At first the house only confirmed this belief. My husband skipped around the property with tools that looked like Tower of London souvenirs, gleefully ripping out drywall. He was flourishing. I was drowning. So much of my life as a woman had been dedicated to running, calculating, morphing on command. I didn’t know how to do anything permanent. And here was a house whose roots went to the core of the earth. Little by little, it showed itself to me.
When we ripped up the carpet in the kitchen and then the wood underneath that, we found oak floors with burn marks where the oven had once been. Under one layer of floral wallpaper was another, a hand-painted scene of a woman walking down an Italian street. Brushing my teeth one night, I noticed a small slit inside the ancient medicine cabinet. A swift Googling told me that’s where old-timey people would dispose of razor blades, and that the entire wall was probably full of them. We pulled a bright green back seat out of the attic and put it on the front porch. Months later a neighbor told us she’d ridden in the car it belonged to as a girl. The next time we arrived she’d left iris bulbs at our door.
Gardening, that’s something I could do, I realized. I’d had a summer job as a gardener when I was 18, but even that was a pose: a pack of teenage girls deadheading pansies in string bikinis, desperately hoping the bro-mowers would tell us where that night’s kegger was. There we’d all meet, our flat-ironed hair soaking in bonfire smoke, laughing at bad jokes and swallowing our own. A frantic race to be accepted as the person we were not. Before the monster could get us.
At the farmhouse, the spade I found in the garage broke by the fourth bulb so I just used my hands for the rest. In an hour I was covered in dirt and mud. But I was surprised at how much I remembered, how natural it was. I had assumed my 18-year-old self was too busy being an apologizing chameleon to retain anything as eternal as the subtleties of soil.

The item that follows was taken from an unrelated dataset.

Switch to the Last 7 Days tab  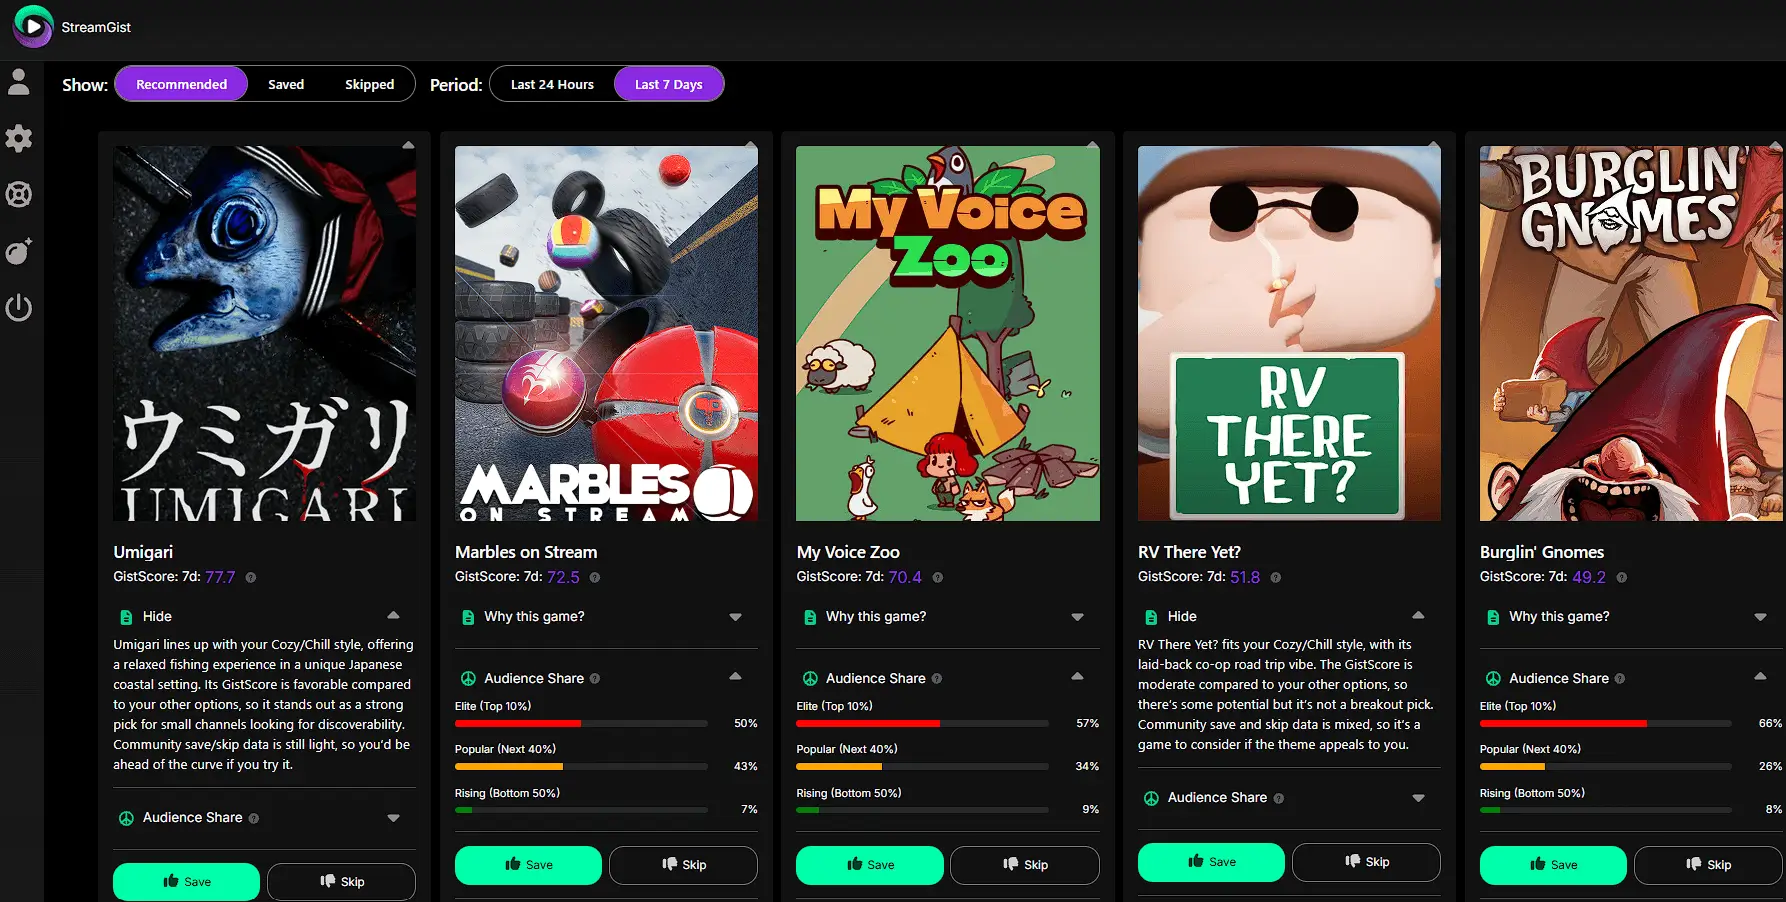click(x=669, y=84)
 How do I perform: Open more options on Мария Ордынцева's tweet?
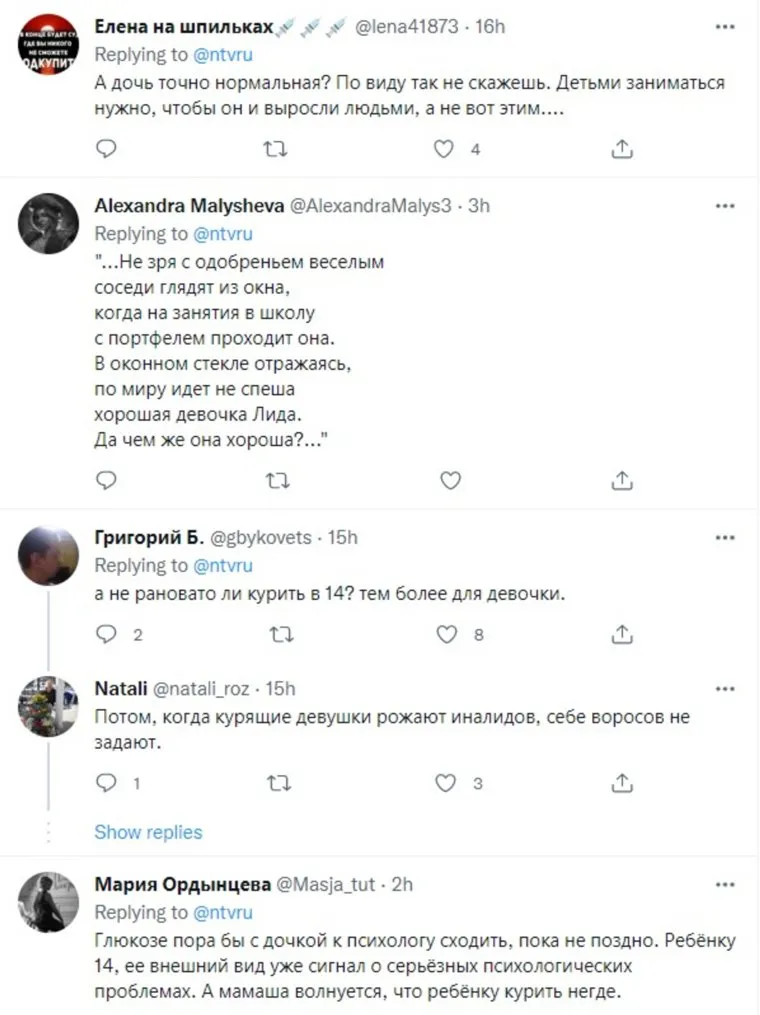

Maybe I was wrong in assuming my life had been an impermanent scramble for identity. Maybe if I turned around and faced the toothpaste monster, I’d see she had never wanted to kill me. Instead she’d been watching me, picking up the things I’d thrown aside as useless or terrifying and secretly braiding them into an identity more powerful and ancient and beautiful than any paper doll. Maybe the greatest trick of all is to convince girls that their roots are weeds, that their powers are curses. Maybe we’re taught to run and change because if we stopped and stood, the world would change.
People driving by saw a laughing mud woman on her lawn, hundreds of years wiser and full of razor blades.